■ **Aufgabe 1**
Geben Sie die Zeilen der Datensätze unverändert wieder, und zwar vom Anfang der Datensätze bis einschließlich der Zeile mit „Miami, FL (92, 2350)“.

■ **Textauszug**
•••••

Dazu die Pumpe aus dem Brunnenrohr holen und dann ein Seil mit einem Gewicht am Ende in das Brunnenrohr hinablassen.
Wenn das Seil schlaff wird, Brunnenrand am Seil markieren, Seil wieder heraufholen und die erreichte Tiefe am Seil abmessen. Dabei auch gleich nachmessen, wie viel Wassersäule wirklich noch im Brunnenrohr ist (Länge des nassen Seiles) -> Stichwort Grundwasserabsenkung.
Wenn weniger als 30m -> Sand im Brunnenrohr, kann evtl. mit einem Plunscher herausgeholt werden.
Wenn die Filterstrecke zum größten Teil mit Sand gefüllt ist, kann nicht mehr genug Wasser nachkommen.

•••••

■ **Datensätze**
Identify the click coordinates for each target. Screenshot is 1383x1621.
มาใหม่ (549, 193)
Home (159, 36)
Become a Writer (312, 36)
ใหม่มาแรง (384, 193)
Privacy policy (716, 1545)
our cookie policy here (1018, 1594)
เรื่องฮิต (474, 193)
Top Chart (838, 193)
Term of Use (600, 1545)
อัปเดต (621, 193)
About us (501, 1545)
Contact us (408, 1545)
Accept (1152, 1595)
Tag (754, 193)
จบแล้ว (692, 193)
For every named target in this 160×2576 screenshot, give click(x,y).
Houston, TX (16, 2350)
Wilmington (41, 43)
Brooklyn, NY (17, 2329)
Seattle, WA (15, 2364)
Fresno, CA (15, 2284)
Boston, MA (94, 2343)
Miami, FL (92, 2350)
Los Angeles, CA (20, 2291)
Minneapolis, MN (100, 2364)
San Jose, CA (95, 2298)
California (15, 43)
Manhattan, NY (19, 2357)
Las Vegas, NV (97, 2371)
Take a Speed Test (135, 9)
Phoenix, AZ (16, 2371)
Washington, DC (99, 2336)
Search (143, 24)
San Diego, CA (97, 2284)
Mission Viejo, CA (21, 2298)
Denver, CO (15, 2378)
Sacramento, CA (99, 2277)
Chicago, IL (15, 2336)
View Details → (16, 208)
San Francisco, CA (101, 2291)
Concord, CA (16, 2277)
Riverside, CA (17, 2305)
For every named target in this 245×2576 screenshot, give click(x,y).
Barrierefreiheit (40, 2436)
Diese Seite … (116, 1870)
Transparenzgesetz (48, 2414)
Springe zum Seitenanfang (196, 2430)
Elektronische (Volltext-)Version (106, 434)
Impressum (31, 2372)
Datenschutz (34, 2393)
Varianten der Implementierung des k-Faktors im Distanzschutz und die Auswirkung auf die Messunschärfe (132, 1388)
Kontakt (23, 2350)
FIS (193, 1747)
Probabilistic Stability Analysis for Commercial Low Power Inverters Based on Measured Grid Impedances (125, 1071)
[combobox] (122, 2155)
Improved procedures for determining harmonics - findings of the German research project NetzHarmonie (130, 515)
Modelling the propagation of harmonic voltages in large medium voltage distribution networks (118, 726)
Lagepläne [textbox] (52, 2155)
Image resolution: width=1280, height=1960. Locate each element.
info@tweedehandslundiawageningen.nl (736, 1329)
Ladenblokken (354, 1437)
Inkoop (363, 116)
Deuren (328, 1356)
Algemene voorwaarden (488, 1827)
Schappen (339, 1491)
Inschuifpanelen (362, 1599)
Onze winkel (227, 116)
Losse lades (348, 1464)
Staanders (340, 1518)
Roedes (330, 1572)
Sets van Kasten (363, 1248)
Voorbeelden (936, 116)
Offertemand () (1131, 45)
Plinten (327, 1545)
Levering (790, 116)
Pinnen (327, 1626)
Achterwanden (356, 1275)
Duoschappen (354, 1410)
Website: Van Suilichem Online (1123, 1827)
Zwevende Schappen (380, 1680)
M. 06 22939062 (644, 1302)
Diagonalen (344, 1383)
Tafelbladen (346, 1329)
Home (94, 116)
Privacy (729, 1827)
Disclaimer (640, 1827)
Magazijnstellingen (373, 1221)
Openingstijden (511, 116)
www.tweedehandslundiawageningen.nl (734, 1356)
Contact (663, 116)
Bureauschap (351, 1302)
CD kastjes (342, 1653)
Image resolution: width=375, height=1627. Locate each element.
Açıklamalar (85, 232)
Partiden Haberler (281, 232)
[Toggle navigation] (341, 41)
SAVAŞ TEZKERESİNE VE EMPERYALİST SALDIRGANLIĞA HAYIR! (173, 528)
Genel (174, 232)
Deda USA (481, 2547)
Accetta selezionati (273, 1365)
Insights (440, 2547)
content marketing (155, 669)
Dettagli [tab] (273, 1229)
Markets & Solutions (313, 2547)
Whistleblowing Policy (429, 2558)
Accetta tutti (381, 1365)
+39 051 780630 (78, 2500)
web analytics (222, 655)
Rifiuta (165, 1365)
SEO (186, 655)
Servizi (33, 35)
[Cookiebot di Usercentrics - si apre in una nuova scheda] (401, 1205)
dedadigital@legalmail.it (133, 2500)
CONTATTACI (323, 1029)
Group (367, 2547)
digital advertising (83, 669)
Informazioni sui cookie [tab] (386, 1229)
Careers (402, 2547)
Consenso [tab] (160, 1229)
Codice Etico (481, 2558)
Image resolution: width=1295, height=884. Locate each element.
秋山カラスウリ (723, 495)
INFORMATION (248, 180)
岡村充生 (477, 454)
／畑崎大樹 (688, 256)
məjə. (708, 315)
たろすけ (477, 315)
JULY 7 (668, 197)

•••••

■ **Aufgabe 2**
Worauf weist laut dem Textauszug eine am Seil gemessene Tiefe von weniger als 30 m hin?

■ **Musterlösung 1**
Identify the click coordinates for each target. Screenshot is 1383x1621.
มาใหม่ (549, 193)
Home (159, 36)
Become a Writer (312, 36)
ใหม่มาแรง (384, 193)
Privacy policy (716, 1545)
our cookie policy here (1018, 1594)
เรื่องฮิต (474, 193)
Top Chart (838, 193)
Term of Use (600, 1545)
อัปเดต (621, 193)
About us (501, 1545)
Contact us (408, 1545)
Accept (1152, 1595)
Tag (754, 193)
จบแล้ว (692, 193)
For every named target in this 160×2576 screenshot, give click(x,y).
Houston, TX (16, 2350)
Wilmington (41, 43)
Brooklyn, NY (17, 2329)
Seattle, WA (15, 2364)
Fresno, CA (15, 2284)
Boston, MA (94, 2343)
Miami, FL (92, 2350)

■ **Musterlösung 2**
Auf Sand im Brunnenrohr, der eventuell mit einem Plunscher herausgeholt werden kann.